:: WHAT YOU ARE ASKED TO DO ::
Please arrange the records below as a Markdown table with two columns, Row and Line. Number each row, skip blank lines, and leave out the pictures.

-- BEGIN RECORDED INFORMATION --

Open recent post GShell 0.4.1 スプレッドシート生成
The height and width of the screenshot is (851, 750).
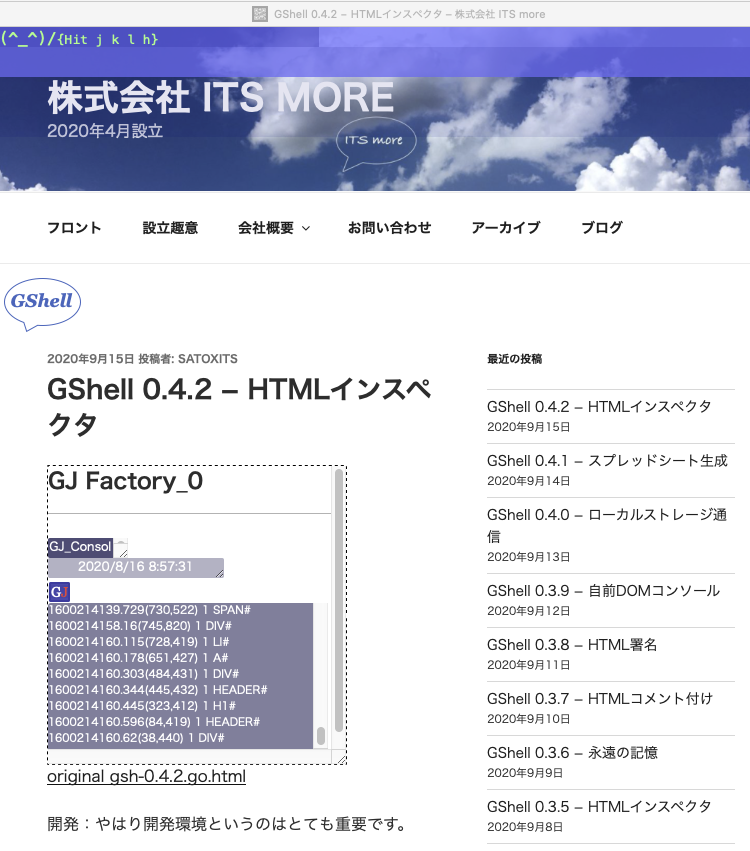coord(607,461)
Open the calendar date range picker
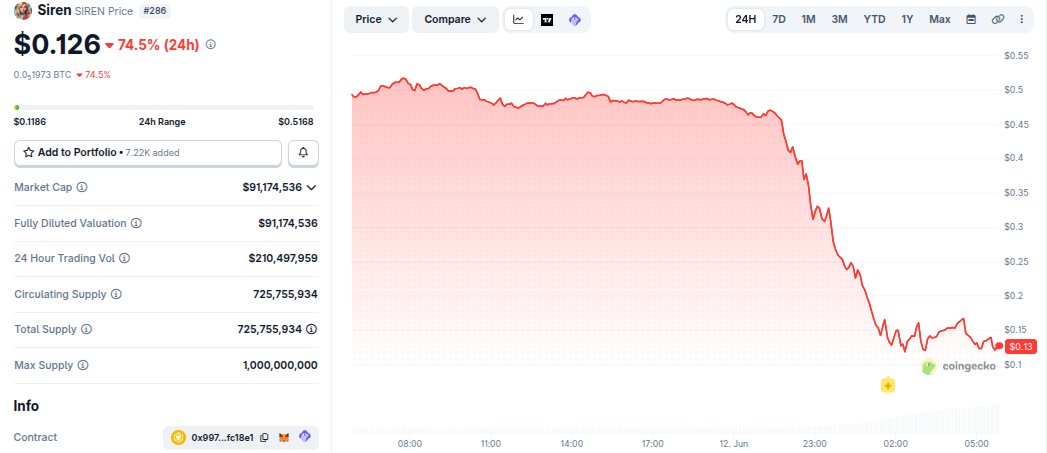Image resolution: width=1047 pixels, height=453 pixels. coord(971,19)
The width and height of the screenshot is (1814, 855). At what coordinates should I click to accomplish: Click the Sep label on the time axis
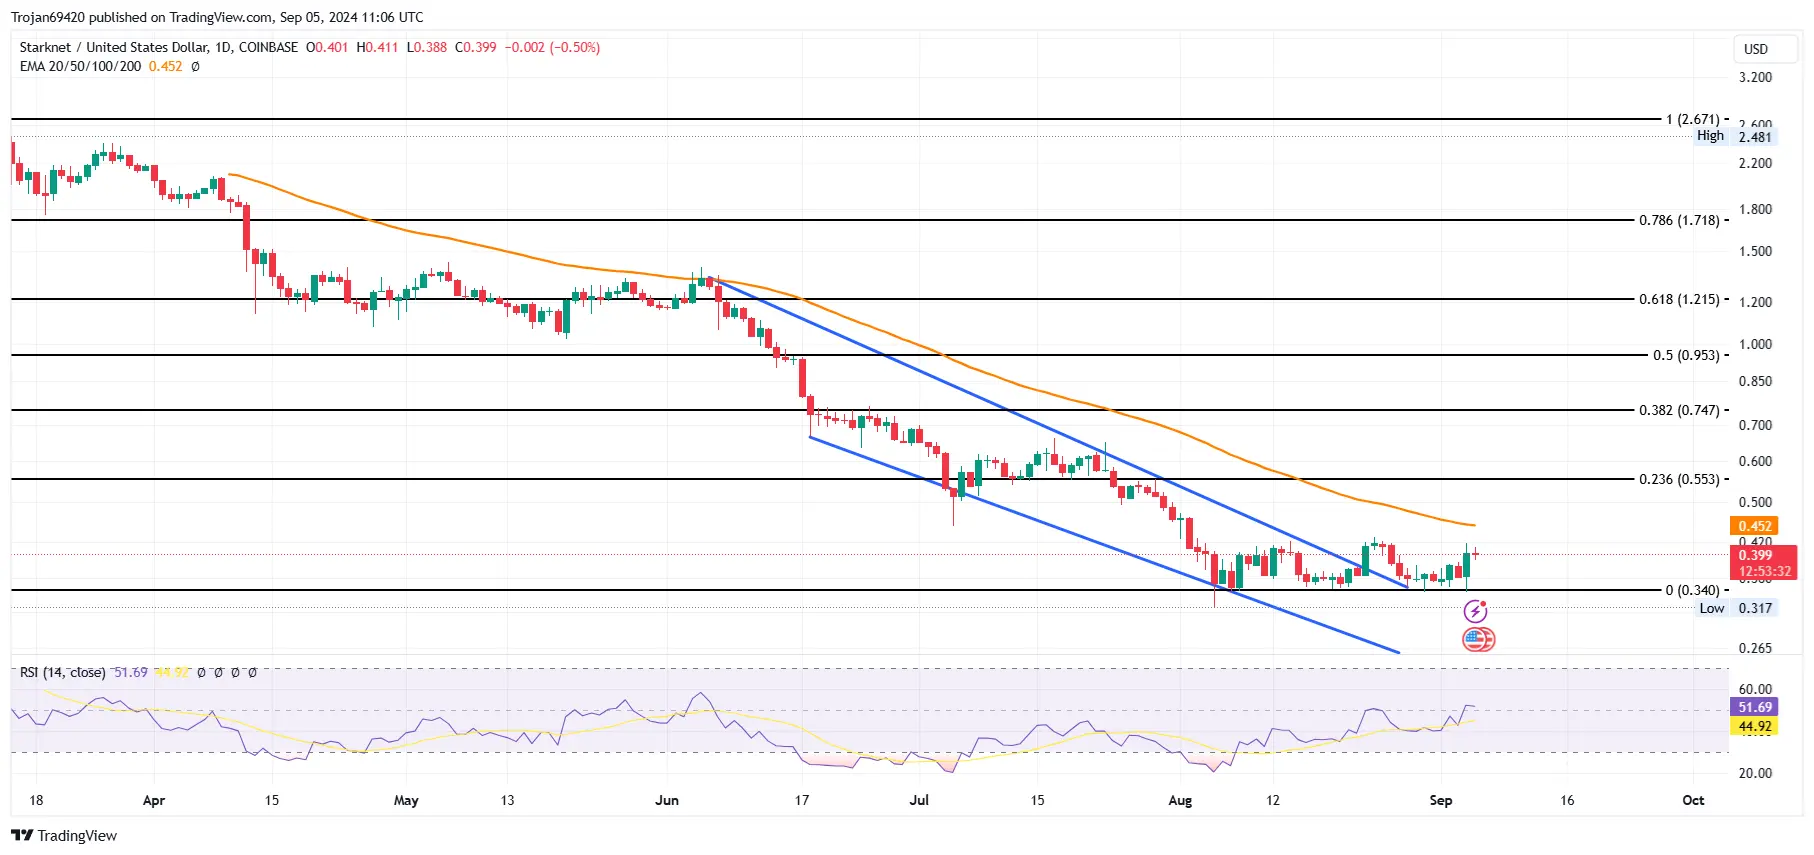tap(1440, 800)
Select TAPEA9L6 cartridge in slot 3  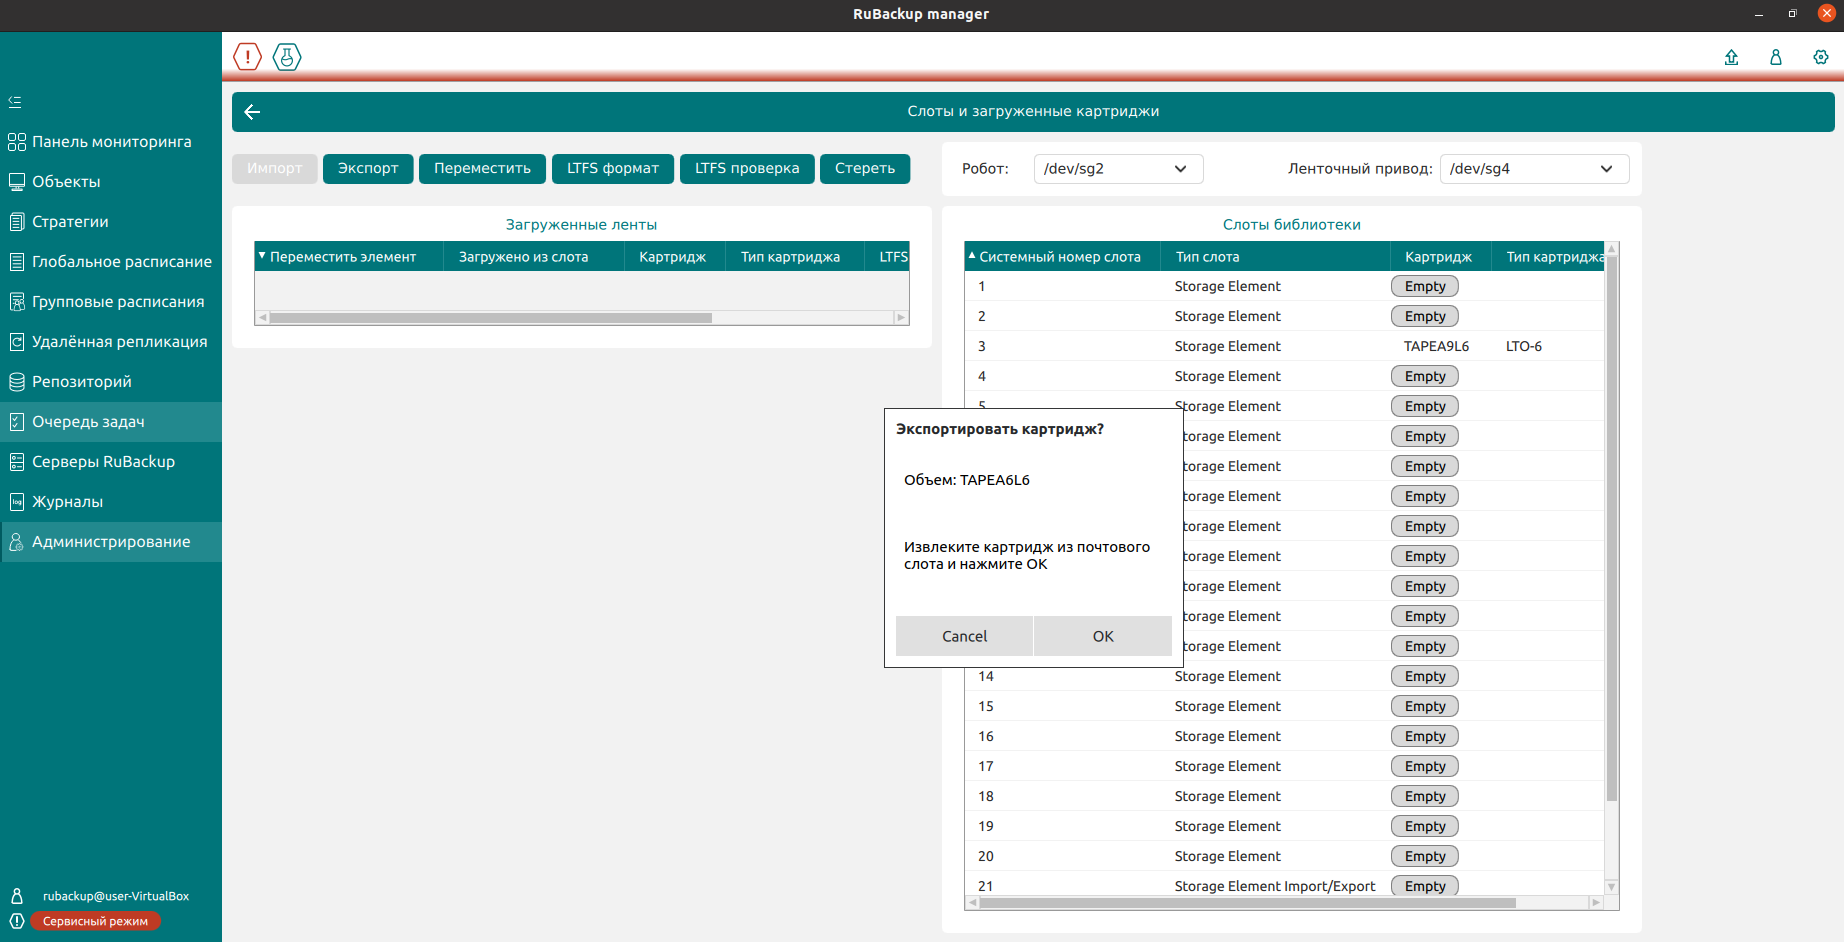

-- END RECORDED INFORMATION --

:: THE COMPLETED TASK ::
| Row | Line |
|---|---|
| 1 | Open recent post GShell 0.4.1 スプレッドシート生成 |
| 2 | The height and width of the screenshot is (851, 750). |
| 3 | coord(607,461) |
| 4 | Open the calendar date range picker |
| 5 | Image resolution: width=1047 pixels, height=453 pixels. coord(971,19) |
| 6 | The width and height of the screenshot is (1814, 855). At what coordinates should I click to accomplish: Click the Sep label on the time axis |
| 7 | tap(1440, 800) |
| 8 | Select TAPEA9L6 cartridge in slot 3   |